CC BY-NC-ND 4.0 · Appl Clin Inform 2017; 08(04): 1057-1067
DOI: 10.4338/ACI-2017-06-RA-0094
Research Article
Schattauer GmbH Stuttgart

Better Usability and Technical Stability Could Lead to Better Work-Related Well-Being among Physicians

Suvi Vainiomäki
,
Anna-Mari Aalto
,
Tinja Lääveri
,
Timo Sinervo
,
Marko Elovainio
,
Pekka Mäntyselkä
,
Hannele Hyppönen
Weitere Informationen

Publikationsverlauf

09. Juni 2017

06. September 2017

Publikationsdatum:
14. Dezember 2017 (online)

Abstract

Background and Objective Finnish physicians have been increasingly dissatisfied with poor usability of the electronic patient record (EPR) systems, which they have identified as an overload factor in their work. Our aim is to specify which factors in EPRs are associated with work-related well-being of physicians.

Methods A web-based questionnaire was sent to Finnish physicians younger than 65 years; the responses (n = 3,781) represent one-fourth of these.
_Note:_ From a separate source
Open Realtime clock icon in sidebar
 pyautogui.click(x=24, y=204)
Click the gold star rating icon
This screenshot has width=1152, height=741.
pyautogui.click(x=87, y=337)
This was a repetition of a survey in 2010, where this questionnaire was used for the first time. In addition to statements assessing usability, there were questions measuring time pressure and job control. The relation between usability and work well-being was investigated with hierarchical multivariate regression analyses: With time pressure and job control as dependent variables, EPR usability assessments and physicians' background information were used as independent variables.
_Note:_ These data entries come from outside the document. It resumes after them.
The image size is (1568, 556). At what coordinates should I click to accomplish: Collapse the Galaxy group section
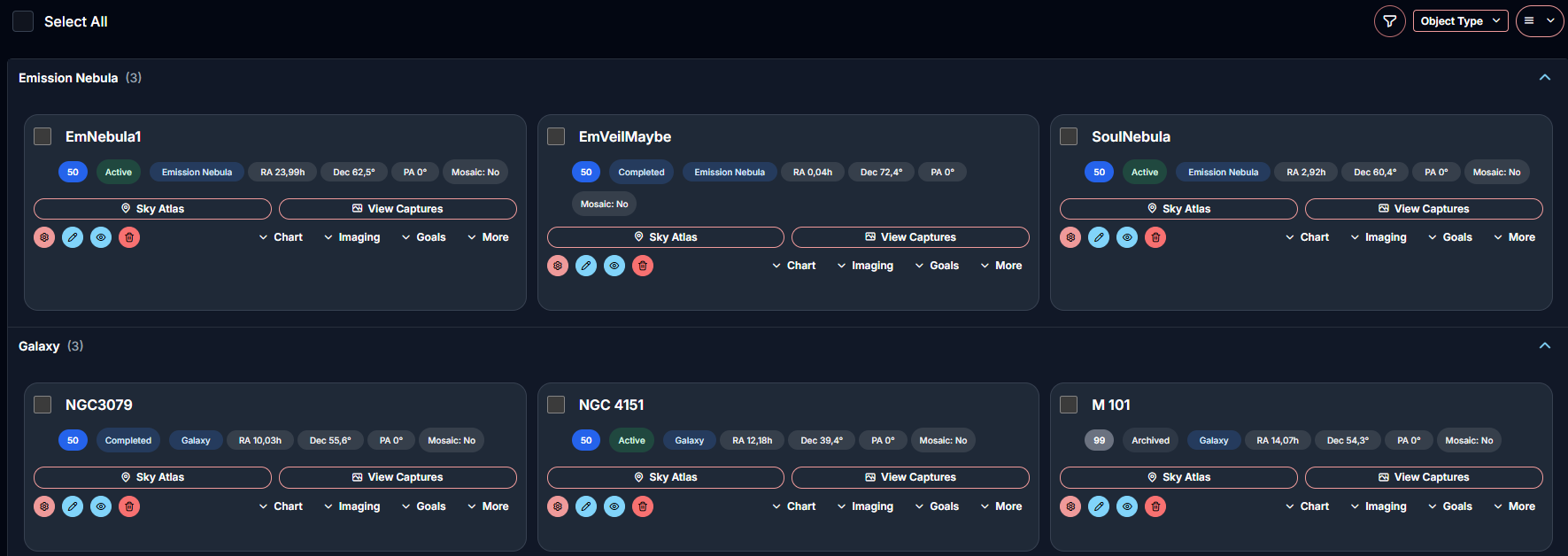pyautogui.click(x=1544, y=346)
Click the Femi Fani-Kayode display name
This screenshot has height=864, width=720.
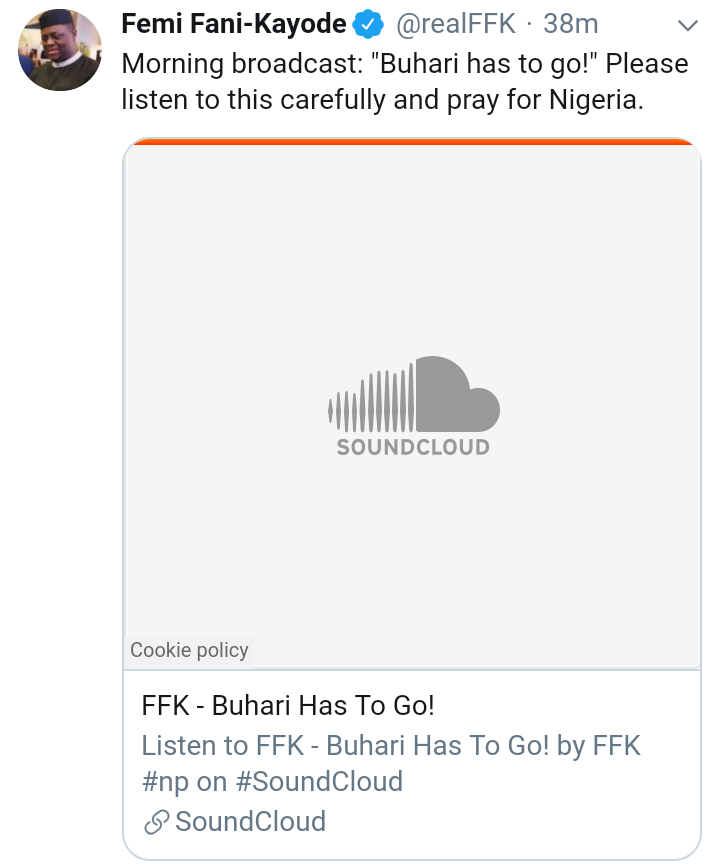click(x=233, y=23)
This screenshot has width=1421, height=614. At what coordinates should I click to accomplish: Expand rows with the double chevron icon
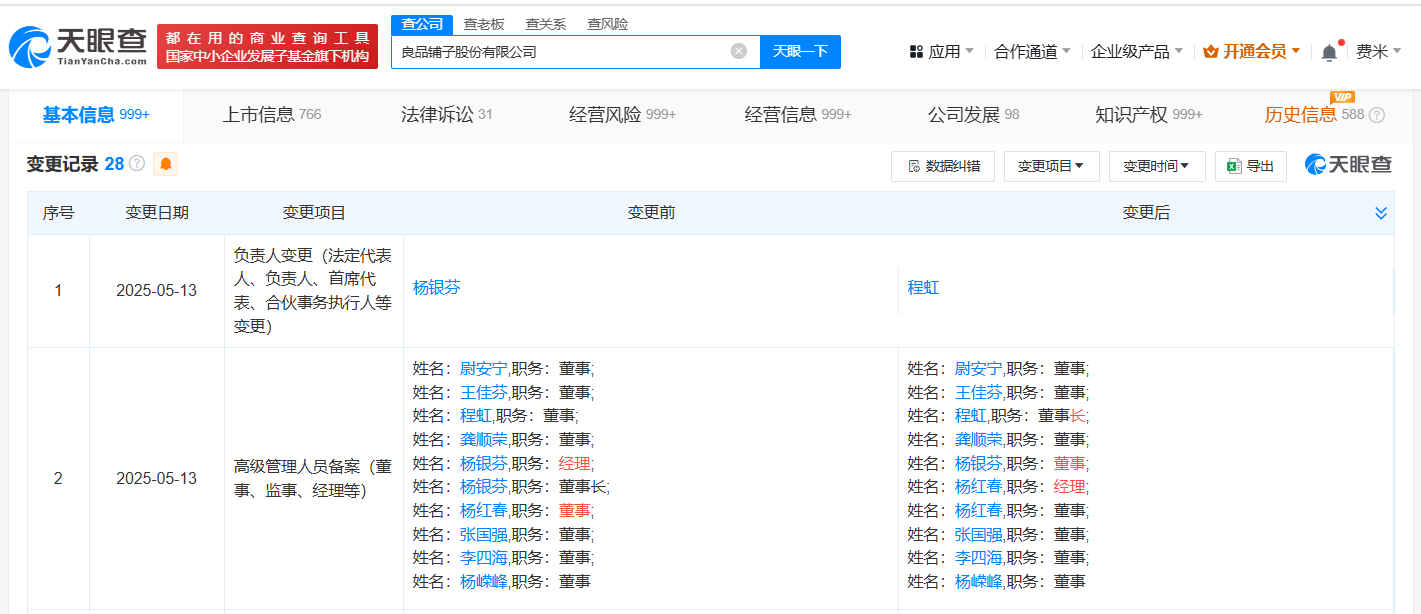(1380, 213)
Results In the multivariate analyses, technical problems that are often experienced in the EPR were related to higher time pressure and lower job control. Active participation in the development of the EPR system was related to stronger time pressure and stronger job control. In addition, use of several systems daily and the experience of time-consuming documentation of patient information for statistical purposes (billing, national registries, and reporting) were related to higher time pressure, while those with longer experience with the EPR system and those experiencing easy-to-read nursing records reported higher job control.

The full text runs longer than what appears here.